AIM:
Please put everything from the line containing "Task: Open the hamburger navigation menu" down to the line containing "(x=24, y=169)", both included, into a numbered list. Leave out blank lines and the pictures.

RECORDS FOR PROCESSING:
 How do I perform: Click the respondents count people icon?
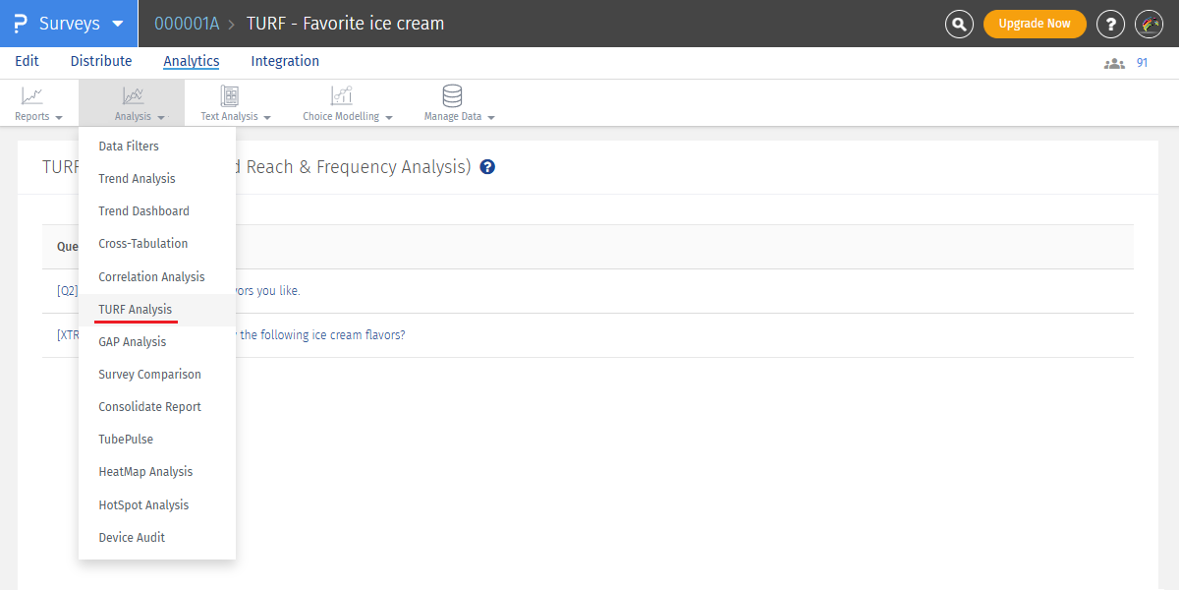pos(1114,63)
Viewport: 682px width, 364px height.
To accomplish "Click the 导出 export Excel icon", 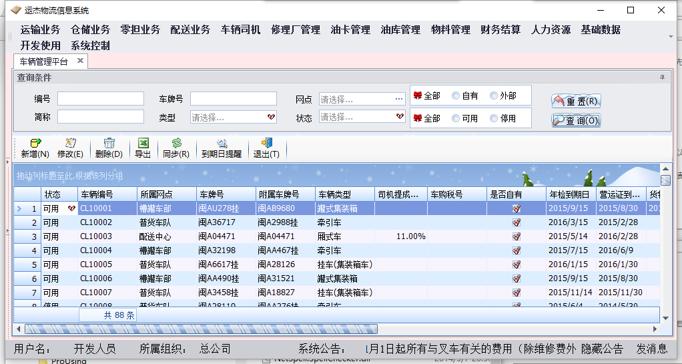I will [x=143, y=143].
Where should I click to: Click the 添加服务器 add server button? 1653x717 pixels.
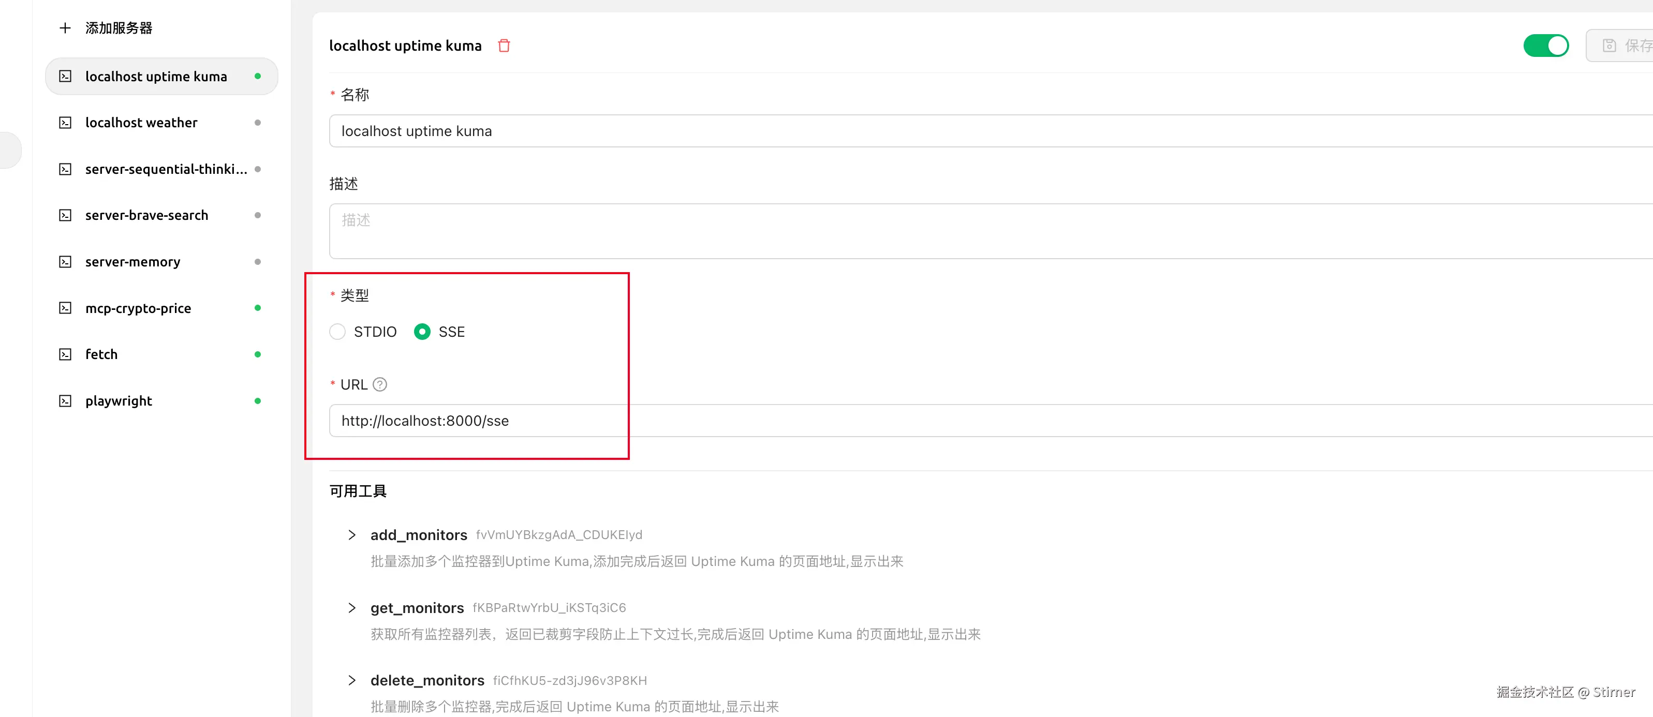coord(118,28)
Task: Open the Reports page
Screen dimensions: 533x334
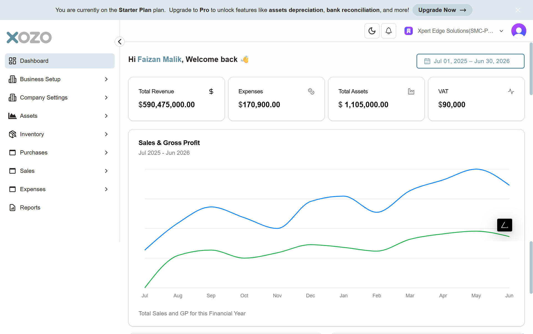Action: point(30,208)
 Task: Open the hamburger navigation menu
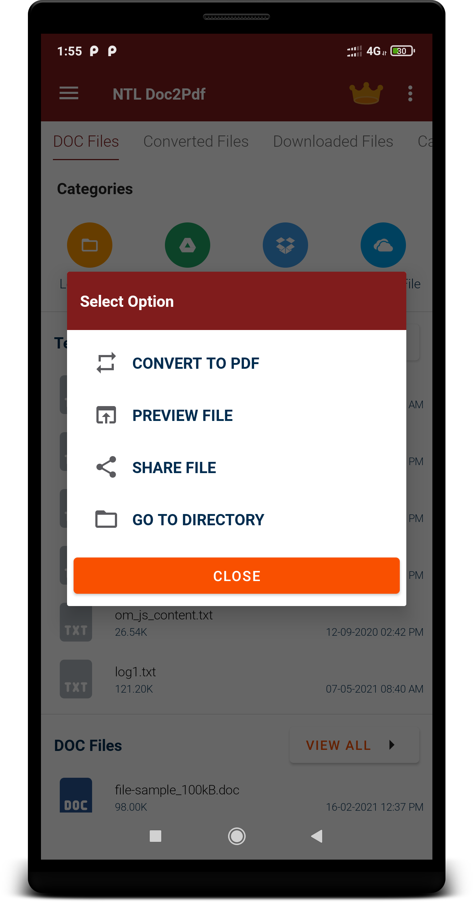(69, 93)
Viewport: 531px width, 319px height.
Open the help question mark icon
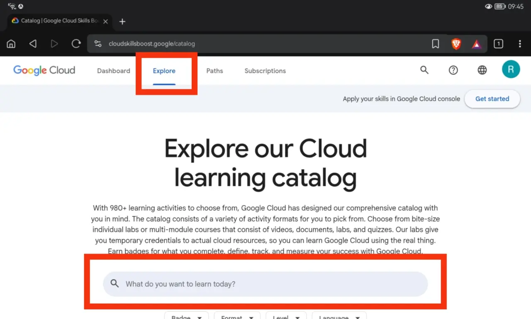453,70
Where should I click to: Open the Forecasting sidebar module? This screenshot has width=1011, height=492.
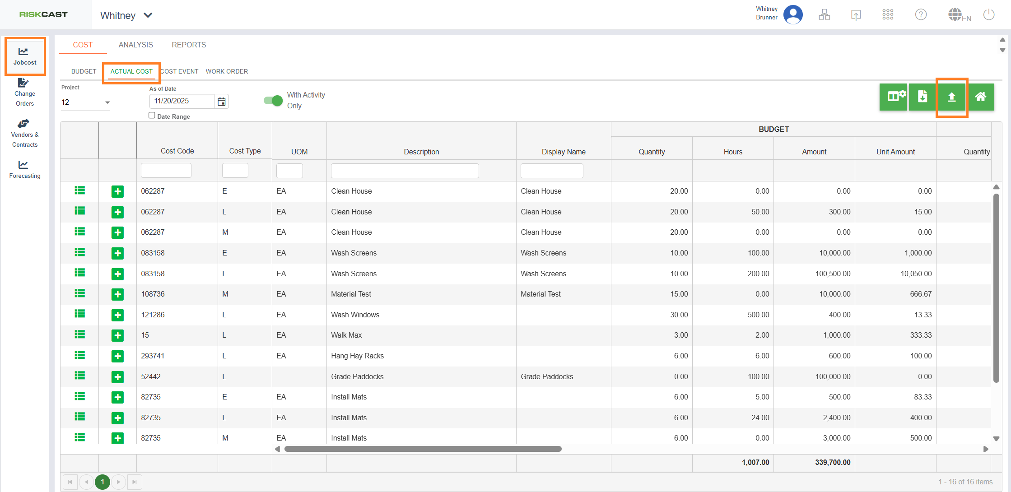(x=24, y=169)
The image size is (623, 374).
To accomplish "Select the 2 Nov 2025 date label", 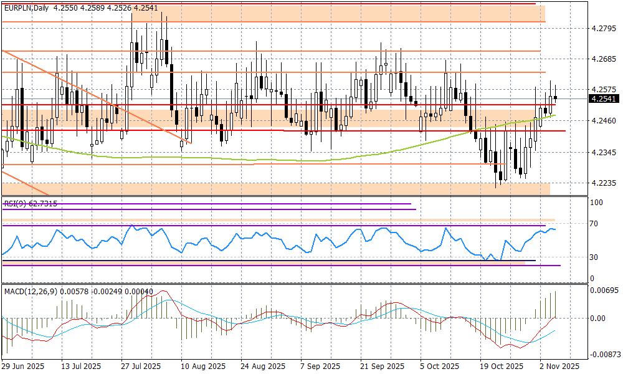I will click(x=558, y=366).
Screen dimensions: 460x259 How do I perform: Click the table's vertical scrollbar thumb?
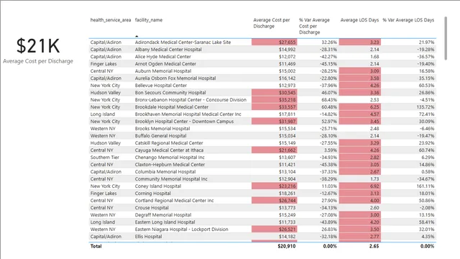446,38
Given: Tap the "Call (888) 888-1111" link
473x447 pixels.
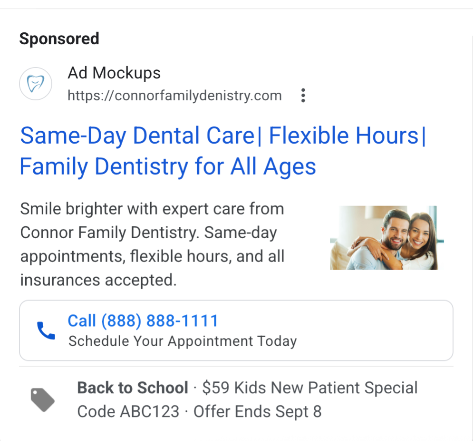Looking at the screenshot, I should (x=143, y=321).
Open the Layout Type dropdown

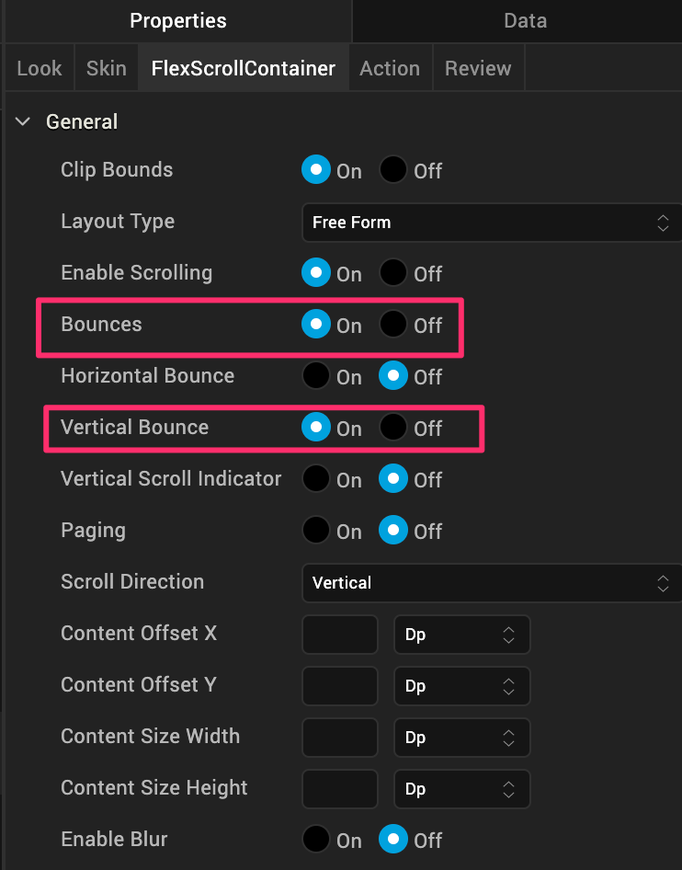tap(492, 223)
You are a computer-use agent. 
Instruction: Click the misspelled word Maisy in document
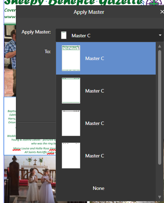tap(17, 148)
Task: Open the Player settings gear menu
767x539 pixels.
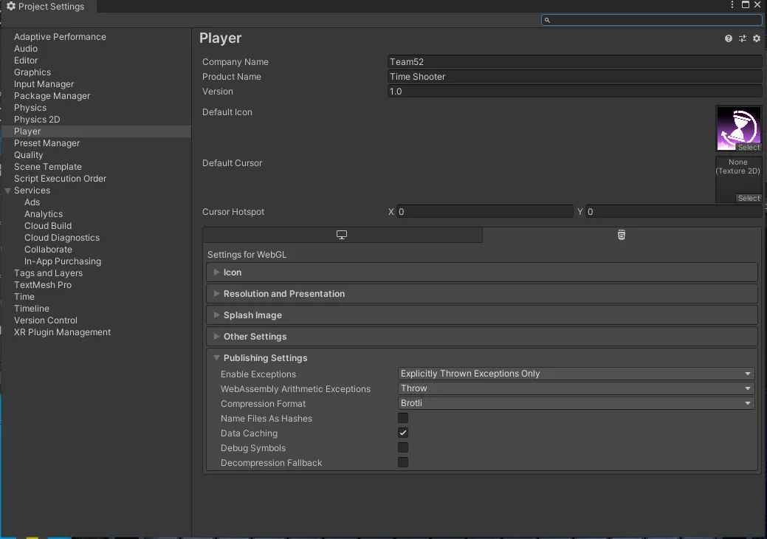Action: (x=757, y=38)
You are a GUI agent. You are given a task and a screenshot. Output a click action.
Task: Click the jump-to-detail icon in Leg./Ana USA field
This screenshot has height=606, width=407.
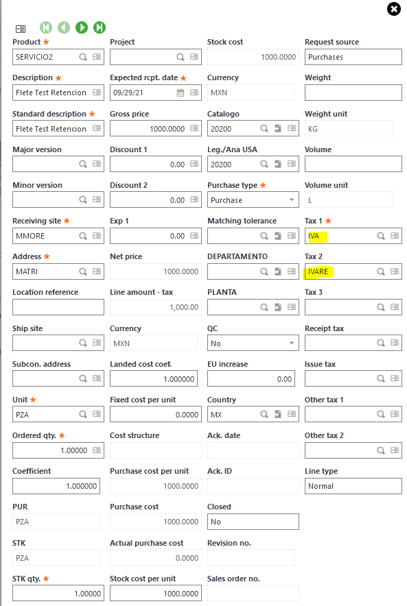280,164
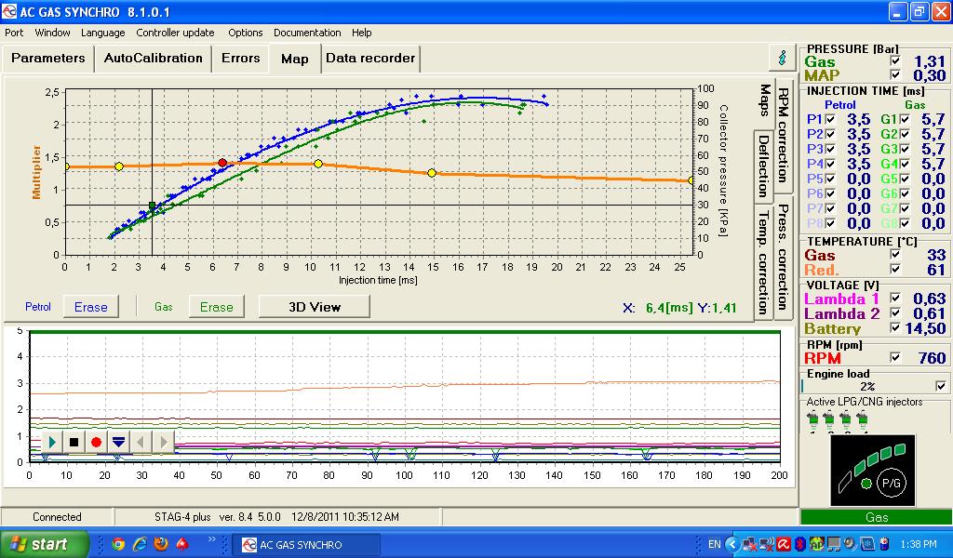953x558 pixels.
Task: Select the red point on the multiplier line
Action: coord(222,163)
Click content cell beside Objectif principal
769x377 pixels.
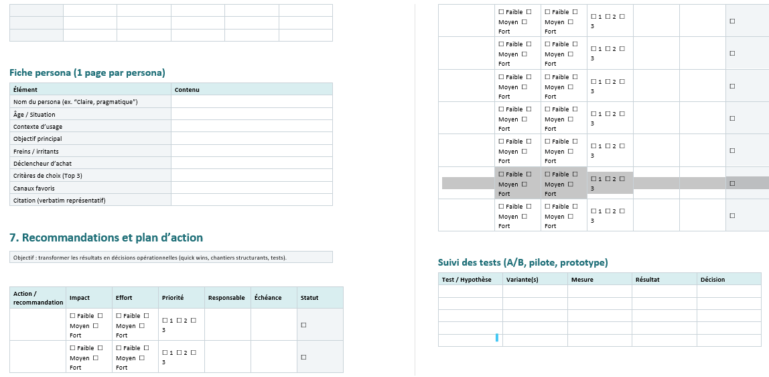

RESPONSE:
1.  Task: Open the hamburger navigation menu
2. (69, 93)
3. Viewport: 531px width, 319px height.
4. Open the help question mark icon
5. 453,70
6. Where should I click to: Open the Forecasting sidebar module? This screenshot has width=1011, height=492.
7. (x=24, y=169)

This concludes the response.